Instructions to follow:
Beginning with the first line below, please restate each line exactly, down to and including the line containing "Task: Open Dashboard breadcrumb link".

Available records:
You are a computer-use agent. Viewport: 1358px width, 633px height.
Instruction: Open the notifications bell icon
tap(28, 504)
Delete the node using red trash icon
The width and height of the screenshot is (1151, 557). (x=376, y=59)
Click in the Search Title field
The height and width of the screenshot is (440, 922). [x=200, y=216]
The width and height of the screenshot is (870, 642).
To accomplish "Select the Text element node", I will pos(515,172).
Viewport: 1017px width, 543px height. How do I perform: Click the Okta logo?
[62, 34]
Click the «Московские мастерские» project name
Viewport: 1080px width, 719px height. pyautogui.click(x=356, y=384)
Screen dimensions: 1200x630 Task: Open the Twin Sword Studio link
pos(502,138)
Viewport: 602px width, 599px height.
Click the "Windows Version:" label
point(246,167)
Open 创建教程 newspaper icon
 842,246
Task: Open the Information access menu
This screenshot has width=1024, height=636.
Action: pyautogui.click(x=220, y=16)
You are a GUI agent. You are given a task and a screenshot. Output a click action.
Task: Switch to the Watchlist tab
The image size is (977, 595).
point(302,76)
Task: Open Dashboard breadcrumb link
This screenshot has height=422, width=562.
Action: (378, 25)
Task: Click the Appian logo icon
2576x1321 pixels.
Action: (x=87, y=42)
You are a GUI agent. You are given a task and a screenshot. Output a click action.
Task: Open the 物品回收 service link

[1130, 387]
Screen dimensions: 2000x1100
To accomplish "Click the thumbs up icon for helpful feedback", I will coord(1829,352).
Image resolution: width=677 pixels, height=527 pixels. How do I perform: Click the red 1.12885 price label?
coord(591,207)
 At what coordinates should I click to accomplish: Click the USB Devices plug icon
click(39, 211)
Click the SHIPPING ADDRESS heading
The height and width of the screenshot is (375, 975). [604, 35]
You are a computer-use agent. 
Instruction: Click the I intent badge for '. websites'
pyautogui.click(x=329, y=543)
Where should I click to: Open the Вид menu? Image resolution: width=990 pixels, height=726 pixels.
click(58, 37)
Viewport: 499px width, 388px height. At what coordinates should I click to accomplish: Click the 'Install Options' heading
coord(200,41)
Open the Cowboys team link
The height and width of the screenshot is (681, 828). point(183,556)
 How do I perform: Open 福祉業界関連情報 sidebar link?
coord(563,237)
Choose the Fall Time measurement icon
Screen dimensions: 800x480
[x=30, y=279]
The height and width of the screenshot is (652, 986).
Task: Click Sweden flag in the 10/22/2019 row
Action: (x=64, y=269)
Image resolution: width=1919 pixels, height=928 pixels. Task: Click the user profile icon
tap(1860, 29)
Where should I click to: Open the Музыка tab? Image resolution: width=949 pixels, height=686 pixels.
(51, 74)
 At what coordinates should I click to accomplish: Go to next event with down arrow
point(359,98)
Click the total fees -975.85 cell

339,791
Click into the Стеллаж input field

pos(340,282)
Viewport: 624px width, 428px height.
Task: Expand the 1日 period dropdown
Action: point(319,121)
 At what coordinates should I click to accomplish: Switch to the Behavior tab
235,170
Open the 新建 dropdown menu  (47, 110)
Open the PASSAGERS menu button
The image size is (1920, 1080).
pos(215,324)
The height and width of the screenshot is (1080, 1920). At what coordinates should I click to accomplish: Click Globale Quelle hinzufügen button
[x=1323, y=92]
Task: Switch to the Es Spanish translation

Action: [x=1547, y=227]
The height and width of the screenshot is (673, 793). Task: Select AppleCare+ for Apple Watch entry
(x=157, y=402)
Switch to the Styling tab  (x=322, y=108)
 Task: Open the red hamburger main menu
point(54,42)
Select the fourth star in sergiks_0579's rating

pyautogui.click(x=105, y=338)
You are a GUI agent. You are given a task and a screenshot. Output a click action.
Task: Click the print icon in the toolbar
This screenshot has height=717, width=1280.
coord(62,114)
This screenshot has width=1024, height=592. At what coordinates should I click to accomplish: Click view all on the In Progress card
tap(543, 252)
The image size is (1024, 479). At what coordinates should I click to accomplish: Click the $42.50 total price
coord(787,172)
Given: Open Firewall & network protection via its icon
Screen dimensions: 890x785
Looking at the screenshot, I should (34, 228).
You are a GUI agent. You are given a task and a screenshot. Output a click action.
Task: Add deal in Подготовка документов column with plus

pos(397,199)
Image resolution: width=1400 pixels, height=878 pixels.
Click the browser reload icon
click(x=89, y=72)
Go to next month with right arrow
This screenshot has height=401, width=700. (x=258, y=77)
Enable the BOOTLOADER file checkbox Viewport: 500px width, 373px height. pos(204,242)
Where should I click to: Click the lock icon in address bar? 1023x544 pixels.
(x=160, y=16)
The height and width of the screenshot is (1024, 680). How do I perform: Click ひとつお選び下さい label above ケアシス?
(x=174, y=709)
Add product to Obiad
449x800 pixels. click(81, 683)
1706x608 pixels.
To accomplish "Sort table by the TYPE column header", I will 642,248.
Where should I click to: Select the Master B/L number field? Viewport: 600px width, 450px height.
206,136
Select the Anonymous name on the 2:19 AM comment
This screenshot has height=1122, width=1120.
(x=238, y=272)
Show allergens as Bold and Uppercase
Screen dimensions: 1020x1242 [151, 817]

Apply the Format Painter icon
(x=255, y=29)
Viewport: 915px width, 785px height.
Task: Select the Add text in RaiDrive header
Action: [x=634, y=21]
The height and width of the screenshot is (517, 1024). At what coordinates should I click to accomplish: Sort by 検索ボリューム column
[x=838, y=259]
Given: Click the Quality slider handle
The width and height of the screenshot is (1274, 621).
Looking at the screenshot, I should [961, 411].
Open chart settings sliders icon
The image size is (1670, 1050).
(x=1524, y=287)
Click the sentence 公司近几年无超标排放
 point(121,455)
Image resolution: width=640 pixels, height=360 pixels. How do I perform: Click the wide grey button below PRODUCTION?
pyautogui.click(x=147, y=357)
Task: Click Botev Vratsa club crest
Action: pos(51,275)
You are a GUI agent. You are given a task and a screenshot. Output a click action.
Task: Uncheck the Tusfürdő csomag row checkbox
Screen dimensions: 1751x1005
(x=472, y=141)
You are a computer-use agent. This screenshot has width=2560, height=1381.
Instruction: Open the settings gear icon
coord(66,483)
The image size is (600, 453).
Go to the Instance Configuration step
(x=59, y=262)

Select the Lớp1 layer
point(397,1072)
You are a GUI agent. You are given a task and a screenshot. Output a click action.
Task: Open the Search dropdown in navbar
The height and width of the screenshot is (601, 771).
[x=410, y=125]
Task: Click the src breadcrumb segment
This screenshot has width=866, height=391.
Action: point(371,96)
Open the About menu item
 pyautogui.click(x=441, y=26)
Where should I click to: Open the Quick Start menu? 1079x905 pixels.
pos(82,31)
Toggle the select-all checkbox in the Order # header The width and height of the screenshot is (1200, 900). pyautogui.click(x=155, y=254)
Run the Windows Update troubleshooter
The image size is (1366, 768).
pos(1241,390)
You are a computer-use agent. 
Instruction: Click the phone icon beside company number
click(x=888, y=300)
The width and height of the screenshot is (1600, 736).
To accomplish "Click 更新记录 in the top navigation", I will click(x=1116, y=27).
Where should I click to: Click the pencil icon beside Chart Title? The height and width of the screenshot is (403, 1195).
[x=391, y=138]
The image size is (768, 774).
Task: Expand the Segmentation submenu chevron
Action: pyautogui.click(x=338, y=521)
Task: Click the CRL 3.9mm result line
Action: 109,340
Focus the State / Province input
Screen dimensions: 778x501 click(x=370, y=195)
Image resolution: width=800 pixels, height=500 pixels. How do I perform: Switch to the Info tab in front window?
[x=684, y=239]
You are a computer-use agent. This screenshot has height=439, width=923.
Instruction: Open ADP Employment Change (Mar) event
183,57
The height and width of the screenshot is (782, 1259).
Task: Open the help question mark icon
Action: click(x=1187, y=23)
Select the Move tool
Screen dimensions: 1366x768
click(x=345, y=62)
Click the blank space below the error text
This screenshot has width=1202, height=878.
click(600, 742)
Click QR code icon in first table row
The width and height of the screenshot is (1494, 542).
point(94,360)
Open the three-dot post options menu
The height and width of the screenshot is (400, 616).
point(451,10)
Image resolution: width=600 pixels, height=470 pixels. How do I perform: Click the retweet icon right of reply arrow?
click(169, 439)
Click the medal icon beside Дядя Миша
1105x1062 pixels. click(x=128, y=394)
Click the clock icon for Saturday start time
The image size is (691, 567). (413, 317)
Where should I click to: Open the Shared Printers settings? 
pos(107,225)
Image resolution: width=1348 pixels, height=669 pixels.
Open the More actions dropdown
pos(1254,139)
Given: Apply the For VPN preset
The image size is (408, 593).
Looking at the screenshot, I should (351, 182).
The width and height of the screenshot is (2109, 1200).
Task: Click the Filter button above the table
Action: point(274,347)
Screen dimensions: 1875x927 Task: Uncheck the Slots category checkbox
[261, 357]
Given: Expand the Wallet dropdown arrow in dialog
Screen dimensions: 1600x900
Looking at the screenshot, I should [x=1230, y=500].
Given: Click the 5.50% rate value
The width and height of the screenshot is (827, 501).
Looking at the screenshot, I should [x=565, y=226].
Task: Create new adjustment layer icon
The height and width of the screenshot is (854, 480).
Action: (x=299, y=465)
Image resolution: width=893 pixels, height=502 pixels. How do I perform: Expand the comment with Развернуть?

Result below:
You are a computer-use agent. Viewport: 1358px width, 633px height.
Instruction: Open the notifications bell icon
tap(28, 504)
Delete the node using red trash icon
The width and height of the screenshot is (1151, 557). (x=376, y=59)
Click in the Search Title field
The height and width of the screenshot is (440, 922). [x=200, y=216]
The width and height of the screenshot is (870, 642).
To accomplish "Select the Text element node", I will pos(515,172).
Viewport: 1017px width, 543px height. How do I perform: Click the Okta logo?
[62, 34]
Click the «Московские мастерские» project name
Viewport: 1080px width, 719px height. pyautogui.click(x=356, y=384)
Screen dimensions: 1200x630 Task: Open the Twin Sword Studio link
pos(502,138)
Viewport: 602px width, 599px height.
Click the "Windows Version:" label
point(246,167)
Open 创建教程 newspaper icon
 842,246
Task: Open the Information access menu
This screenshot has width=1024, height=636.
Action: pyautogui.click(x=220, y=16)
You are a GUI agent. You are given a task and a screenshot. Output a click action.
Task: Switch to the Watchlist tab
The image size is (977, 595).
point(302,76)
Task: Open Dashboard breadcrumb link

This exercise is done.